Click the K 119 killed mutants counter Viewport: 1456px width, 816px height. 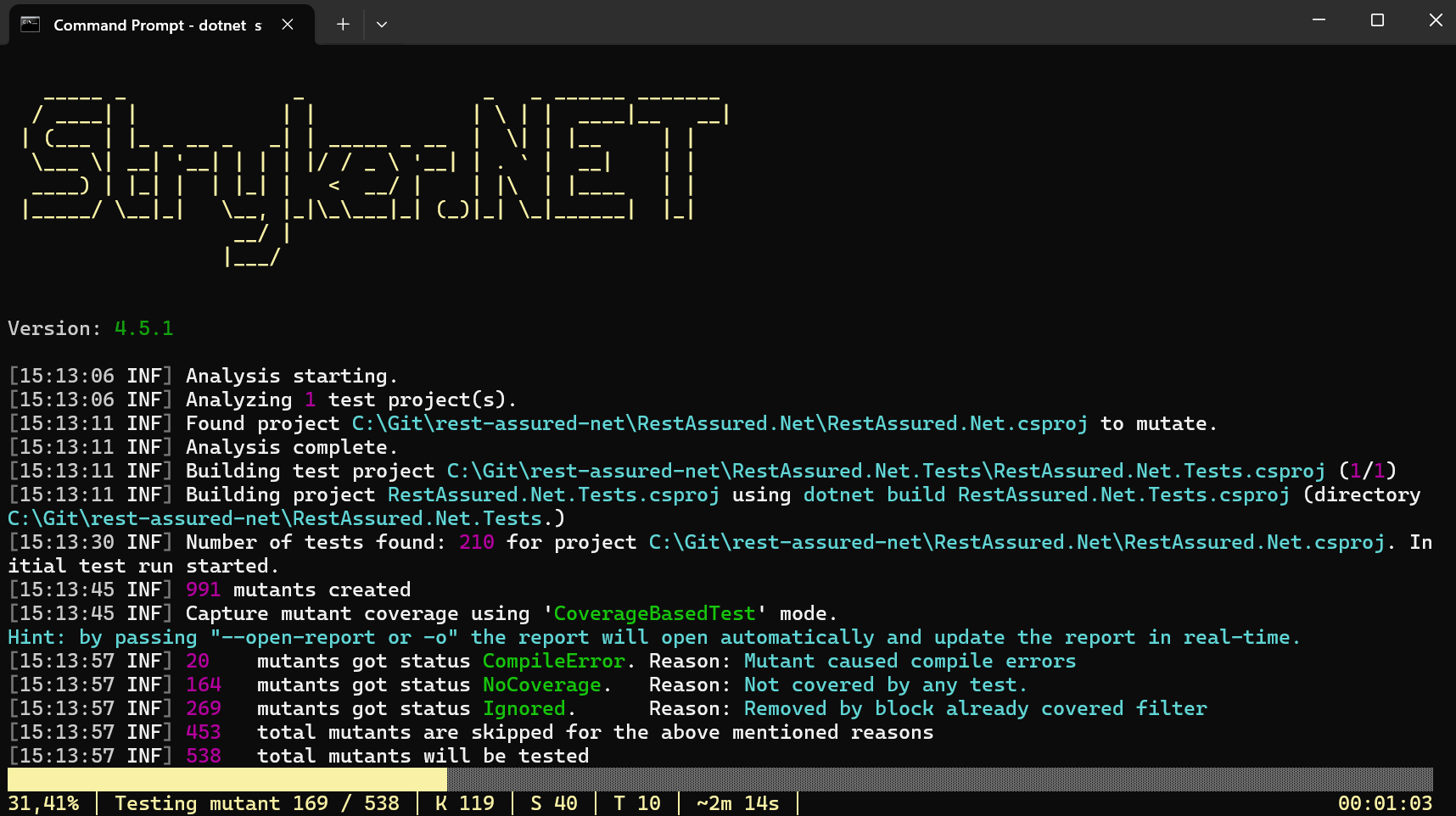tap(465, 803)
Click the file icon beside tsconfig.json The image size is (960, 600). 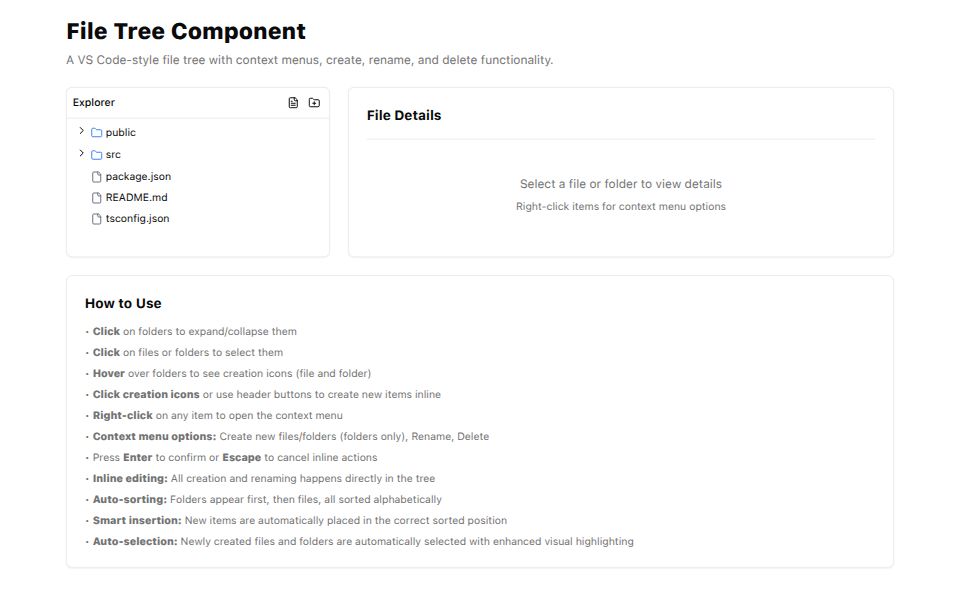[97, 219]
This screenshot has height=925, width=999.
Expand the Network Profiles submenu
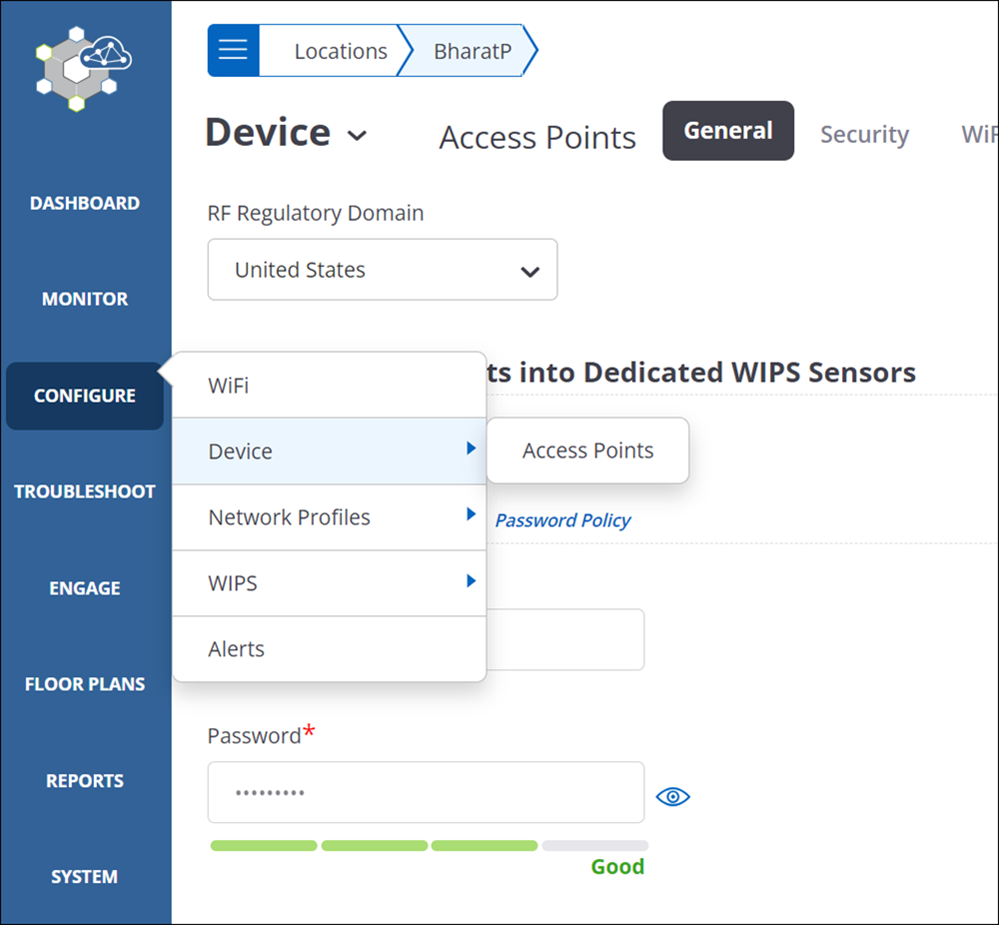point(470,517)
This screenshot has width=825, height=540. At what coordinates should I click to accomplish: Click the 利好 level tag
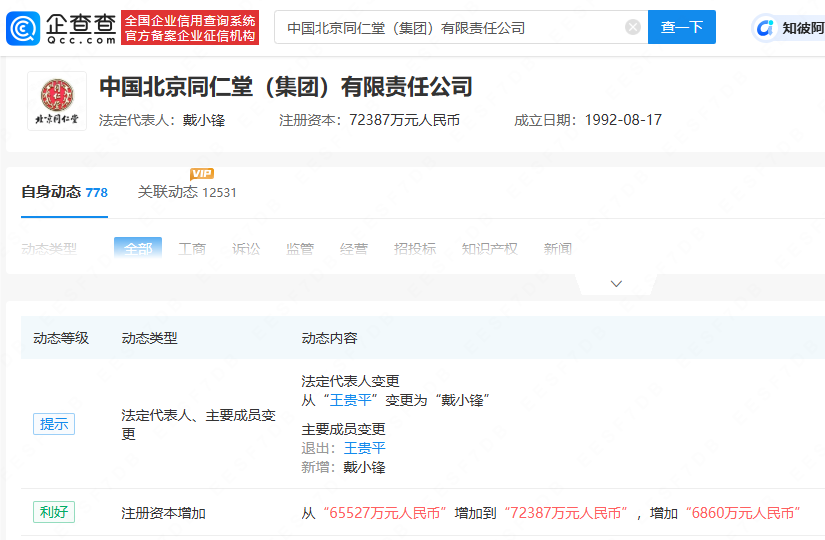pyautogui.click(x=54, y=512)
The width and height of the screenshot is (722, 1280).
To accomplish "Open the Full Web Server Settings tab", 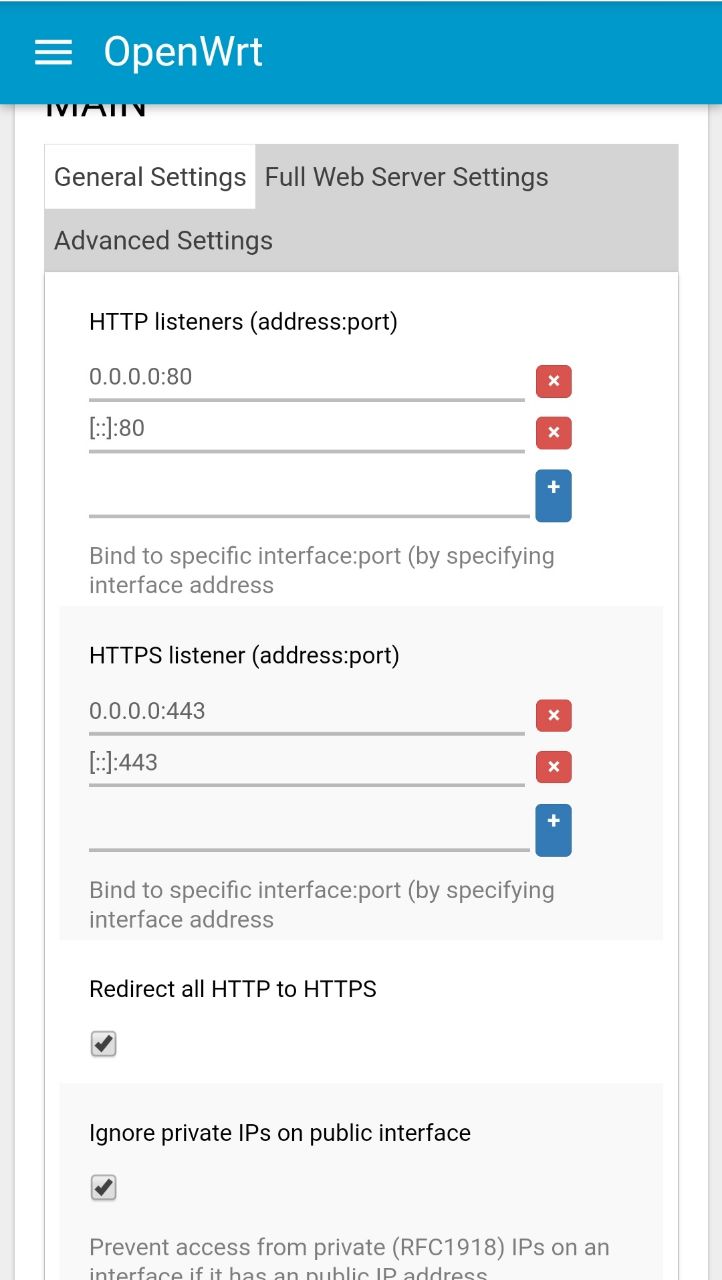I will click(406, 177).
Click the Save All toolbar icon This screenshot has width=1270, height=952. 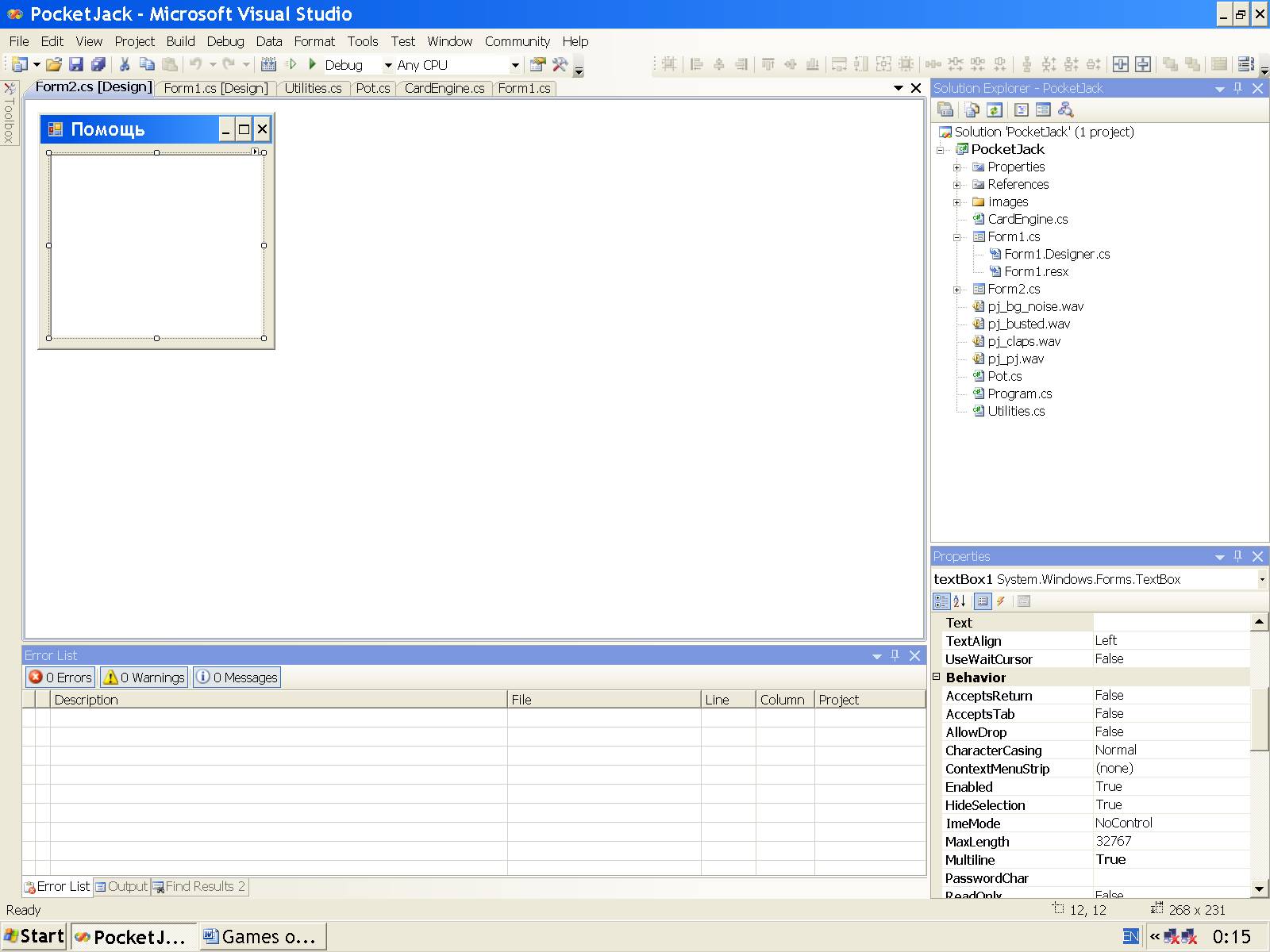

> _About this exercise_
Each line between the one holding "Expand the Network Profiles submenu" and the one holding "The width and", inclusive, should be copied exactly as it appears above, and pictures should be omitted.

> _Solved exercise_
Expand the Network Profiles submenu
point(470,517)
This screenshot has width=825, height=540. At what coordinates should I click to accomplish: Click the 利好 level tag
pyautogui.click(x=54, y=512)
The width and height of the screenshot is (722, 1280).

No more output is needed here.